El camino de salvación para el taxi es exactamente el opuesto. Tanto Daniel Lacalle como Victor Gómez Frías han hecho propuestas en EL ESPAÑOL, encaminadas a reducir la presión fiscal sobre el sector, relajar las tenazas regulatorias que lo entorpecen y fomentar la renovación tecnológica y la mejora de sus servicios. De hecho existe ya un ejemplo de éxito en el caso de MyTaxi, que aglutina a casi 9.000 conductores, cuyas prestaciones poco tienen que envidiar a las de las VTC. No me extraña que muchas empresas, la editora de EL ESPAÑOL lo ha hecho, lleguen a acuerdos corporativos para que sus empleados utilicen sus servicios.
La solución no es por lo tanto restringir la oferta para encarecerla artificialmente, de forma que los taxistas que se equivocaron al comprar muy caro puedan amortizar sus licencias. Sólo conseguirán que los usuarios se rebelen contra ese trágala e instalen masivamente las aplicaciones de las VTC en sus móviles, mientras echan del poder municipal a los trujimanes de la demagogia barata. La solución es que el taxi se parezca cada vez más a Uber o Cabify. Si no puedes vencer al enemigo, únete a él; o adquiere al menos sus virtudes. La experiencia de Nueva York o Londres demuestra que hay sitio para todos.
La solución es que el taxi se parezca cada vez más a Uber o Cabify. Si no puedes vencer al enemigo, únete a él; o adquiere al menos sus virtudes
Ha querido el destino que Cabify haya instalado su cuartel general en Madrid, en la antigua sede de El Mundo, en la calle Pradillo. Seguro que en el inmueble quedan algunos espíritus benéficos, dispuestos a ayudar a los nuevos inquilinos a prosperar en medio de la persecución y la injusticia. Pero cuando se tiene la razón y el viento de la historia de cola, tampoco hacen falta demasiados auxilios sobrenaturales.

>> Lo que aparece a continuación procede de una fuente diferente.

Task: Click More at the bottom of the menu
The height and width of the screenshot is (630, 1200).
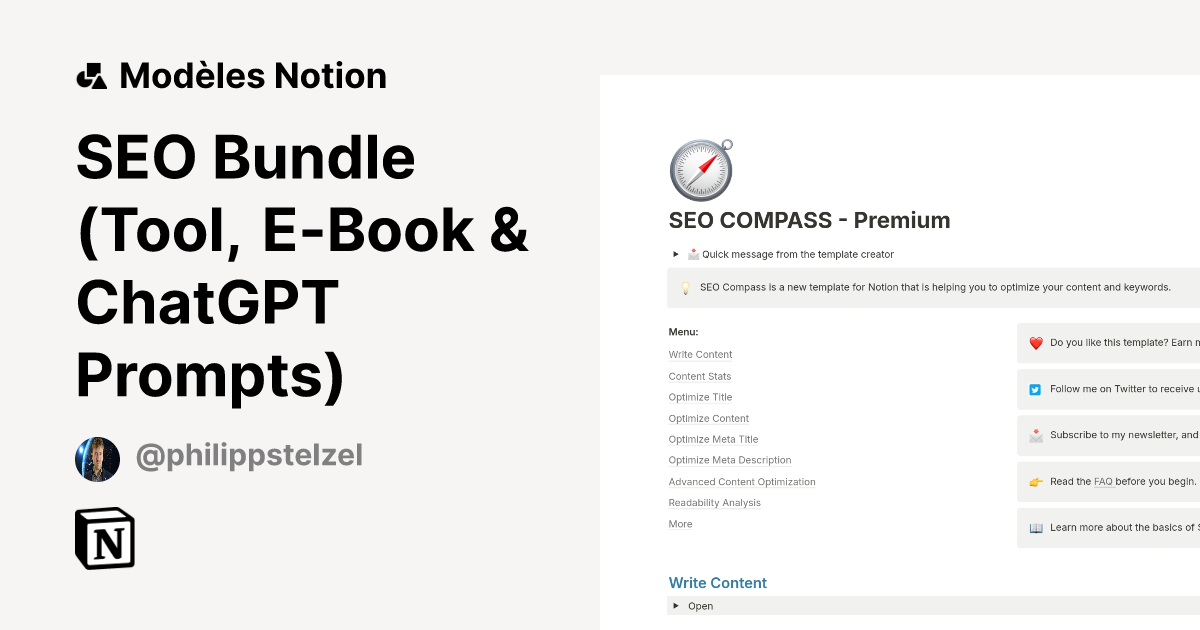Action: pos(680,523)
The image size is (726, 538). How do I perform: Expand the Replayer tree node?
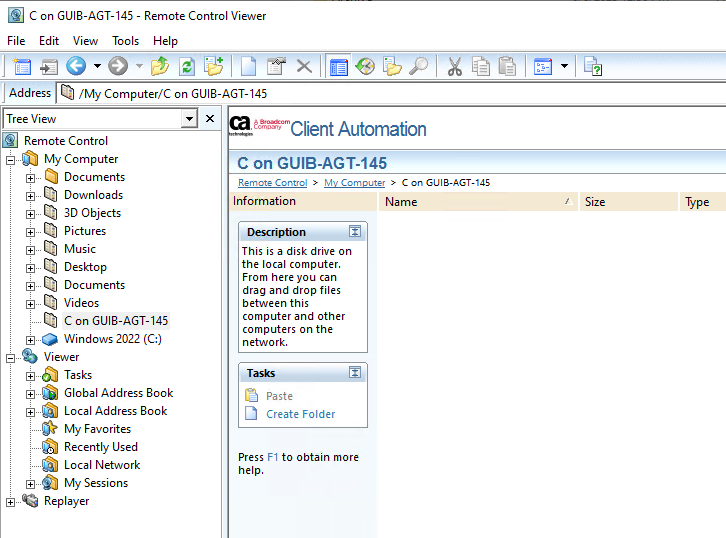tap(11, 501)
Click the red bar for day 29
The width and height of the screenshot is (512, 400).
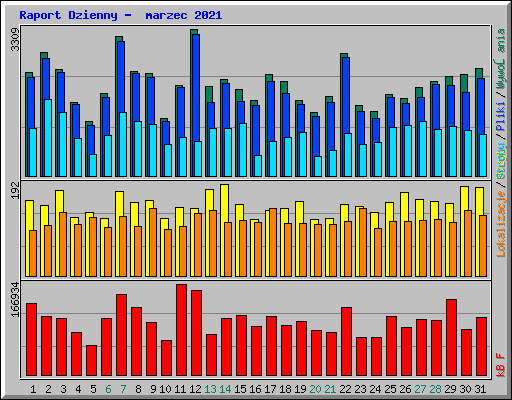pos(451,337)
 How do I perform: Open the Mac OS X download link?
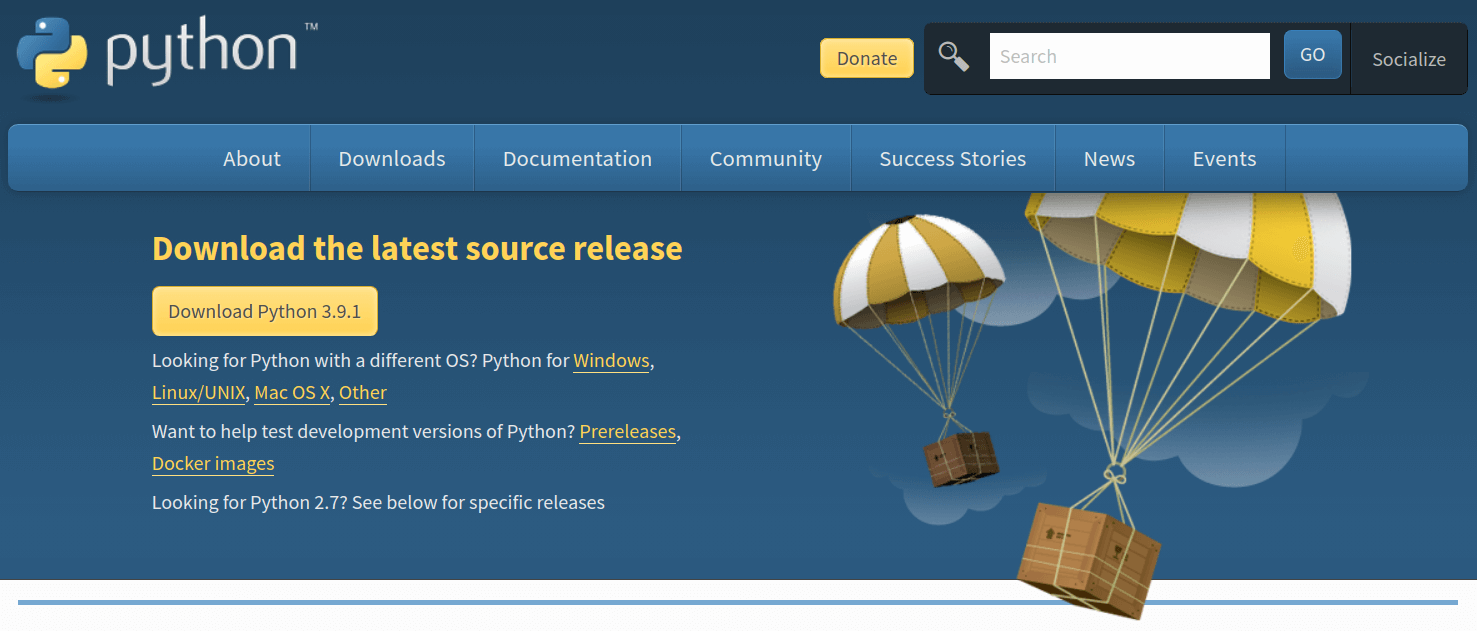(291, 393)
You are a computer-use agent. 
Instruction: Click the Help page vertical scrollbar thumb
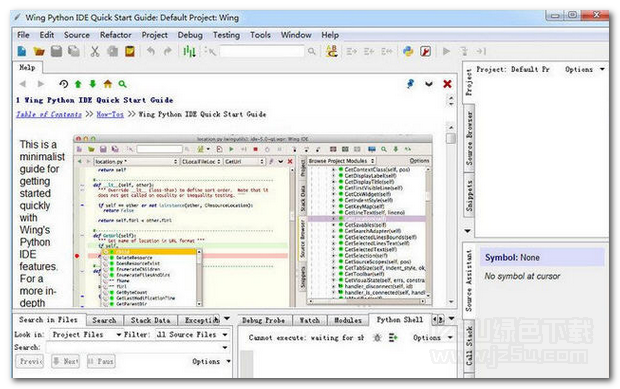pos(450,138)

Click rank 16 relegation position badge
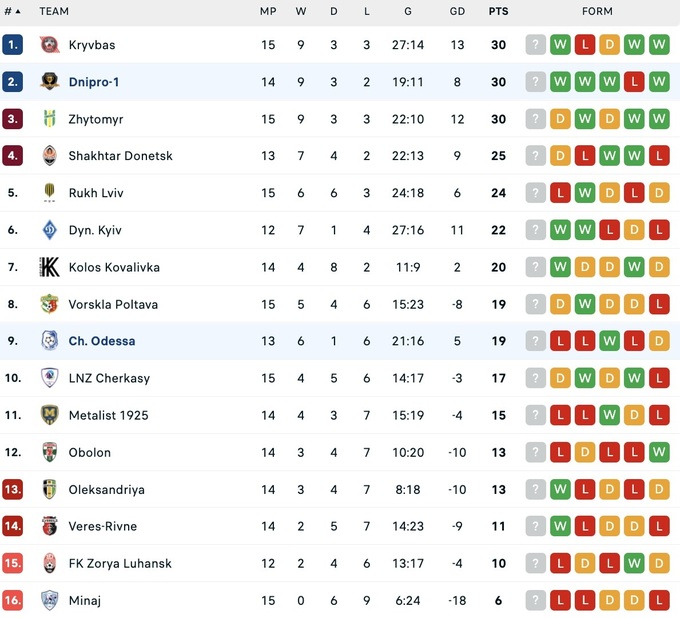point(12,600)
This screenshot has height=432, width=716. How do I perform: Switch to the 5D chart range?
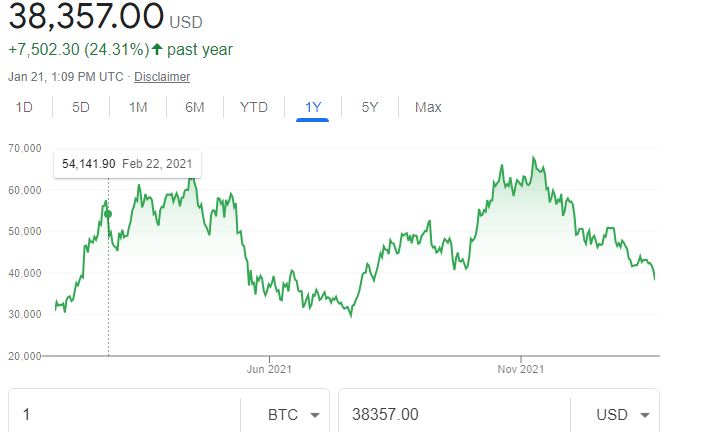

En ese edificio, lideré durante 15 años la forja de un gran periódico que llegó a vender 350.000 ejemplares de media diaria en los kioskos. ¿Qué pensaríamos si, ahora que las cifras oficiales de su edición impresa apenas superan el 15% de esa cantidad -hasta el extremo de que nadie ha notado la huelga de distribuidores de prensa de estos días-, los editores, los papeleros, los impresores, los transportistas o los quiosqueros pidieran que se restringiera la difusión de noticias por internet, manteniendo una tasa histórica de 1 a 30 para proteger a los periódicos tradicionales?
Los primeros que estarían firmando su sentencia de muerte serían esos editores que, liberados de la acuciante necesidad de competir en el mundo digital, aplazarían todavía más su reconversión. A los miles y miles de taxistas que piensan por sí mismos y no se dejan llevar como borregos por los oportunistas de turno, deberían encendérseles todas las alarmas cuando en Perfectos Desconocidos de Álex de la Iglesia –exitazo de crítica y público- aparece uno de ellos, interpretado por Eduardo Noriega, que, a las primeras de cambio, pronostica que "el taxi se acabará en dos años".
Ni tiene por qué ser así, ni va a ser así. Pero ha de quedar muy claro que cada vez que decidamos ir a Tobruk –yo sin ir más lejos, me lo planteo todos los años, de este verano no pasa lo de Tobruk-, los consumidores queremos decidir si cogemos un avión, un barco, un taxi o un cabify, sin que Ábalos, Carmena o Colau tengan nada que decir.